» **OBJECTIVES**
1. According to the profiler setup text, how many views of a training run does the torch-tb-profiler plugin provide?
2. From the profiler setup text, pull out the passage that begins at the words "The TensorBoard PyTorch" and stops after "class of problem.", copying it word for word.
3. Extend the text on setting up the TensorBoard PyTorch Profiler plugin, picking up after its final line of code.

» **TEXT SHOWN**
The TensorBoard PyTorch Profiler plugin (torch-tb-profiler) gives you five views of a training run. Each one is best for a different class of problem.


Setup

pip install torch-tb-profiler
import torch
from torch.profiler import profile, ProfilerActivity, tensorboard_trace_handler, schedule

with profile(
    activities=[ProfilerActivity.CPU, ProfilerActivity.CUDA],
    schedule=schedule(wait=1, warmup=1, active=3),
    on_trace_ready=tensorboard_trace_handler("./tb_logs"),
    record_shapes=True,
    profile_memory=True,
    with_stack=True,
) as prof:
    for step, batch in enumerate(dataloader):
        train_step(batch)
        prof.step()

» **SUPPLIED RECORDS**
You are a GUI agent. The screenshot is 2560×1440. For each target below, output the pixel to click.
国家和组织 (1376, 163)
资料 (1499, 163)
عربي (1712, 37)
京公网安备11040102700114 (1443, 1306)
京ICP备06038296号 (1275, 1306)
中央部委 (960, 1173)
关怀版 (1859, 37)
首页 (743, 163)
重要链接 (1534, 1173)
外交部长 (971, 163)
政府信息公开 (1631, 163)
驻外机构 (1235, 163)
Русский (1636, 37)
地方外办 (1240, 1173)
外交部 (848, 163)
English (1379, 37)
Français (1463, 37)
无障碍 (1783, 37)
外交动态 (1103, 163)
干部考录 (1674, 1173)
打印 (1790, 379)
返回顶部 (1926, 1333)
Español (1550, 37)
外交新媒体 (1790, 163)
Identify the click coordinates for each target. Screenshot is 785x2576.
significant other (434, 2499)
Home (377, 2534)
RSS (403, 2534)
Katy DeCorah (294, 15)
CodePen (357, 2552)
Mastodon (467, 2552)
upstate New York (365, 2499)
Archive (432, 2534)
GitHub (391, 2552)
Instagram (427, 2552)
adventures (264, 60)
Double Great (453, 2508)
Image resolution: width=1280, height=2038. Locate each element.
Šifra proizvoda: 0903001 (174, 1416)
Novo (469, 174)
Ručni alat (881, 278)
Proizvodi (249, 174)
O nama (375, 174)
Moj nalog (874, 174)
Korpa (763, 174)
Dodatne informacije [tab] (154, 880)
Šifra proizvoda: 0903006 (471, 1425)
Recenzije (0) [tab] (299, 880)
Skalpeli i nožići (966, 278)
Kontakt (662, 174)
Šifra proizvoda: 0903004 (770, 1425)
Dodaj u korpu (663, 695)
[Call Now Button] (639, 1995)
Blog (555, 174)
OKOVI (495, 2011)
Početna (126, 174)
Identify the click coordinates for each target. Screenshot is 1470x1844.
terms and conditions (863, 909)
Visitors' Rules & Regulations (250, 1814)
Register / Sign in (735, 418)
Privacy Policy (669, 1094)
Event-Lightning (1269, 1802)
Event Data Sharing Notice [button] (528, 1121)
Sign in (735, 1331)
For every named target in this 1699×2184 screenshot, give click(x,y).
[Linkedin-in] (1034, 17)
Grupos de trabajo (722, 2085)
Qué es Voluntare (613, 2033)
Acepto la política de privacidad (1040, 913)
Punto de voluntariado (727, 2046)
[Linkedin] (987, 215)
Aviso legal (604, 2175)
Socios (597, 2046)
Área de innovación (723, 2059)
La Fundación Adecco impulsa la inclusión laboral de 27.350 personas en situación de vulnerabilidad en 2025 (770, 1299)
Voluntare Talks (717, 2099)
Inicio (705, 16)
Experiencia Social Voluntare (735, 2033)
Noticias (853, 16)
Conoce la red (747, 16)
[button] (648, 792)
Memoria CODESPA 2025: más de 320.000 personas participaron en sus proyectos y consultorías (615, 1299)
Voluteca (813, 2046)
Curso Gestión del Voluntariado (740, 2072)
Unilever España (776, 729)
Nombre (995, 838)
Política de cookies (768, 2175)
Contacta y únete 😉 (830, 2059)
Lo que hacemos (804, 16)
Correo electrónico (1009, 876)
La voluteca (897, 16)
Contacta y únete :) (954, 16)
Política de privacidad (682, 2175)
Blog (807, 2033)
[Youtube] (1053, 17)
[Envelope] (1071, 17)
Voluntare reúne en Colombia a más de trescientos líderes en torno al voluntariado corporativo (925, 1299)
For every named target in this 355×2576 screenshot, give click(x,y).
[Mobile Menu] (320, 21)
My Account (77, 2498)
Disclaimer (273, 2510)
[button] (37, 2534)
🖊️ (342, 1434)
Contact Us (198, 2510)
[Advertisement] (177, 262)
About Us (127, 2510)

» **RESULTS**
1. Five views.

2.
The TensorBoard PyTorch Profiler plugin (torch-tb-profiler) gives you five views of a training run. Each one is best for a different class of problem.

3.
tensorboard --logdir ./tb_logs

The Five Views

TensorBoard → PyTorch Profiler plugin
├── Overview       — step time breakdown, GPU utilization summary
├── Operator       — per-op CPU/CUDA time, call count
├── Kernel         — per-CUDA-kernel time, occupancy, Tensor Core usage
├── Trace          — raw Perfetto-style timeline
├── Memory         — allocation timeline and peak usage
└── Distributed    — multi-rank comparison (the key tab for DDP)

Overview Tab

Your starting point. The step time breakdown shows:

DataLoader      ████░░░░░░  15%
Forward         ██████░░░░  30%
Backward        ████████░░  40%
Optimizer       ██░░░░░░░░  10%
Other           █░░░░░░░░░   5%

GPU Utilization is the headline metric. Below ~80% means the GPU is waiting on something.

  • DataLoader dominant → I/O bound, fix the pipeline
  • Forward ≈ Backward, low GPU util → memory-bandwidth bound or launch overhead
  • “Other” large → Python GIL or framework overhead

Operator Tab

Per-op breakdown. Sort by Self Time (the op itself, not its children) to find the actual bottleneck rather than the wrapper.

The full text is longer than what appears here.